WORK TO BE COMPLETED
Give as a numbered list the lines from the one containing "You are a computer-use agent." through the end of the lines below, both ends included and blank lines skipped. Leave the pictures out.

::::::::::

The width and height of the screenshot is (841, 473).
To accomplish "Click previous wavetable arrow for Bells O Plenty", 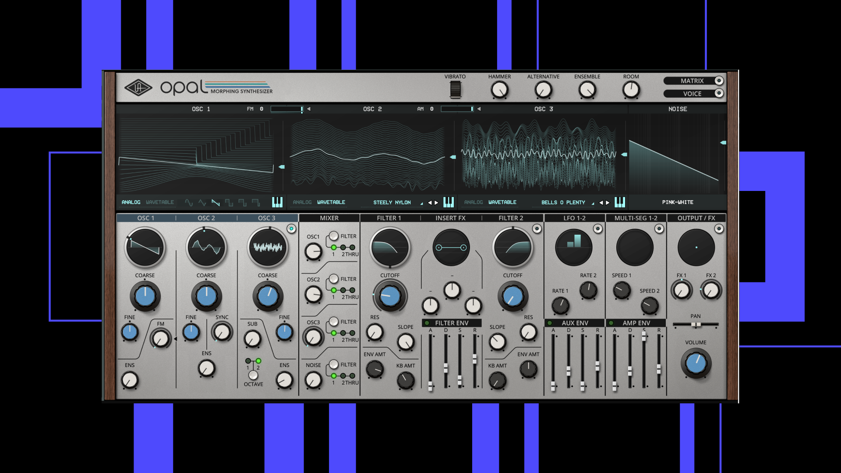I will point(601,202).
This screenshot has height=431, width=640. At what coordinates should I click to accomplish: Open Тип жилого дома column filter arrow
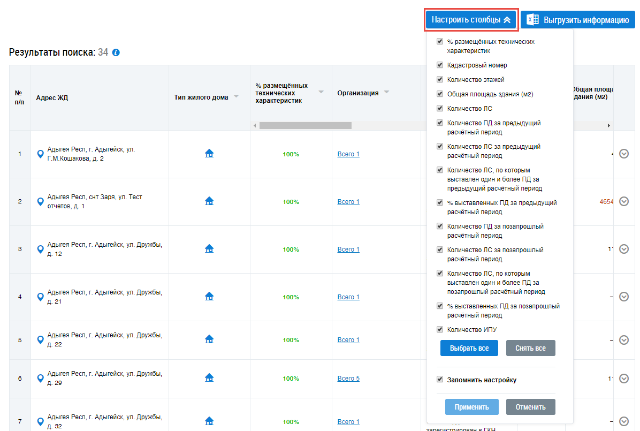tap(236, 96)
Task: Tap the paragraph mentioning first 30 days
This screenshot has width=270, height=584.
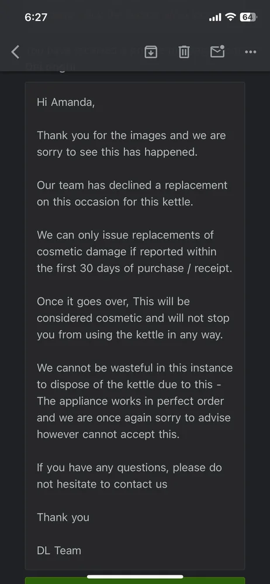Action: (134, 252)
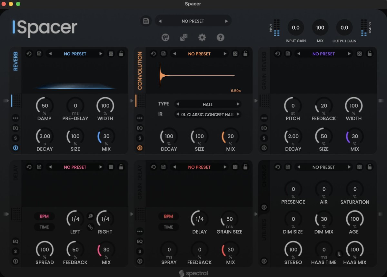Viewport: 387px width, 277px height.
Task: Open the Convolution TYPE selector showing HALL
Action: click(208, 104)
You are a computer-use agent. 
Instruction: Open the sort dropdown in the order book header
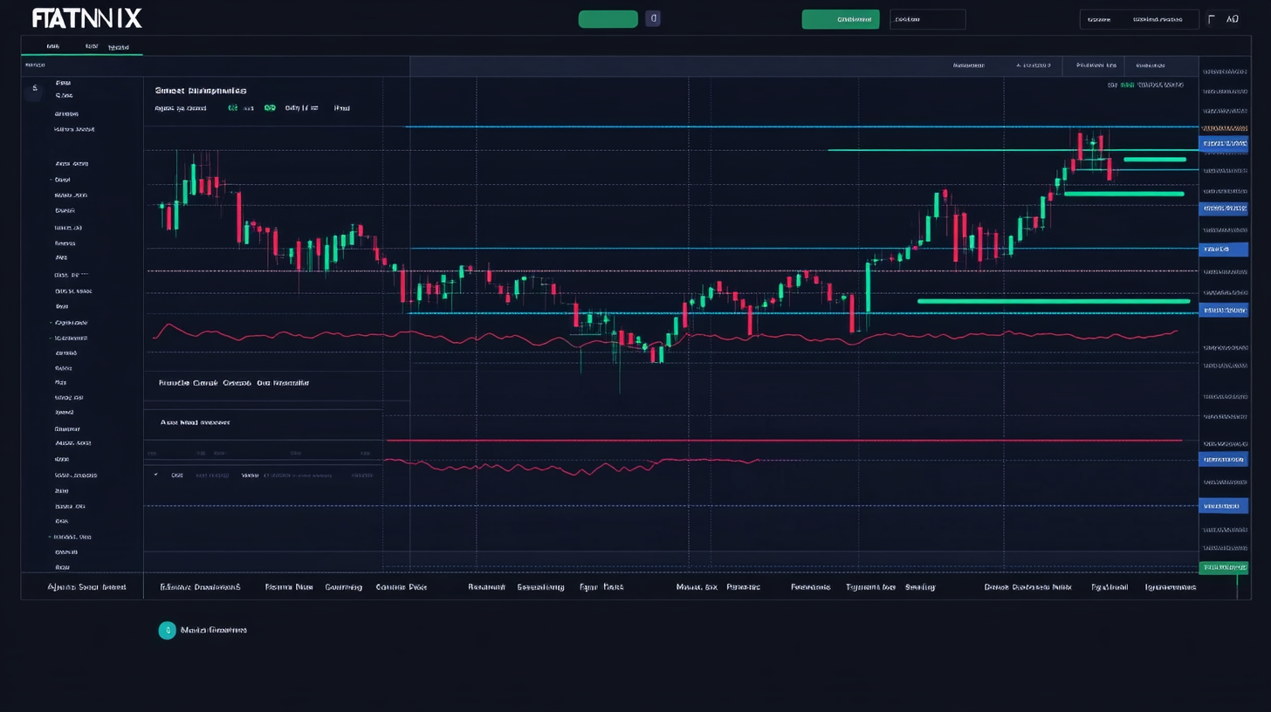coord(1035,65)
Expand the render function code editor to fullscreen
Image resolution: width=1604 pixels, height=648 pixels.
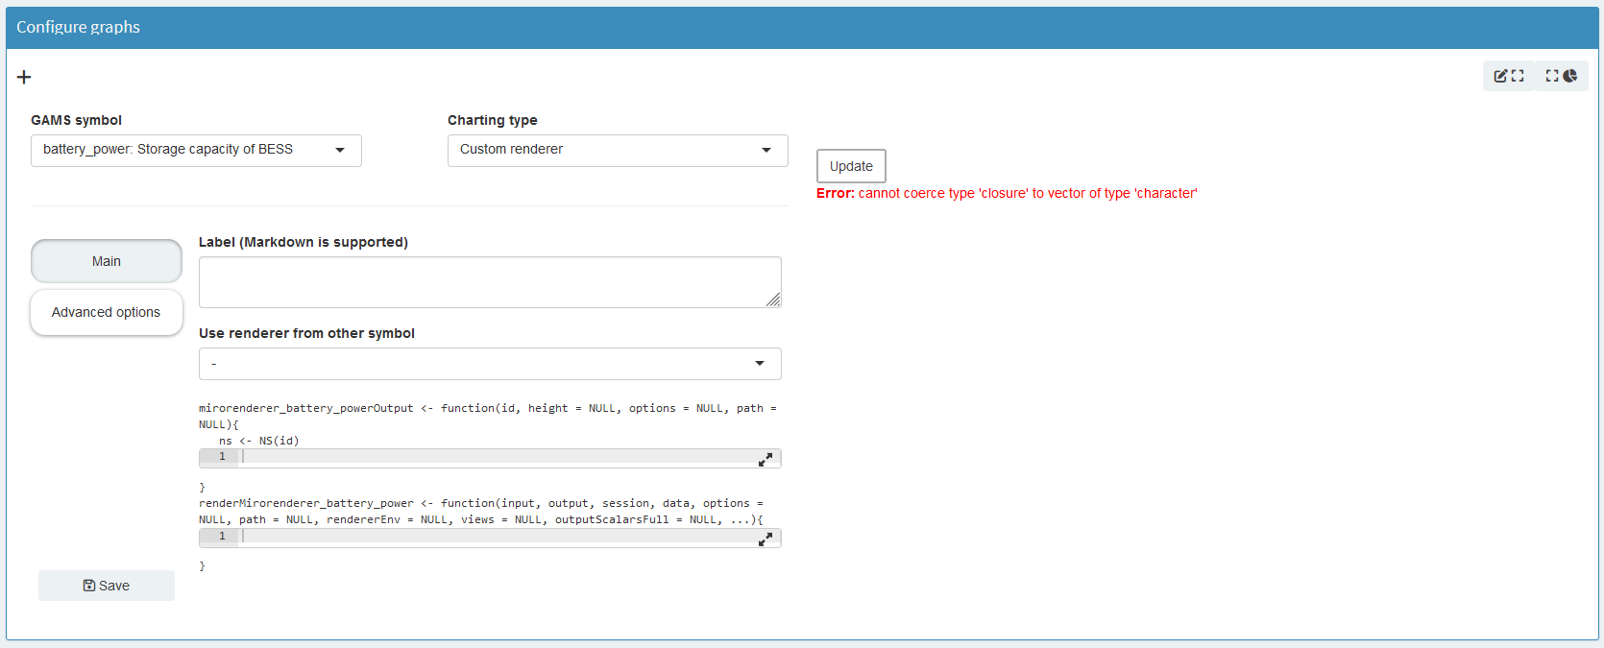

::::::::::

SOLUTION TO THIS EXERCISE
1. You are a computer-use agent. 
2. Instruction: Open the sort dropdown in the order book header
3. coord(1035,65)
4. Expand the render function code editor to fullscreen
5. Image resolution: width=1604 pixels, height=648 pixels.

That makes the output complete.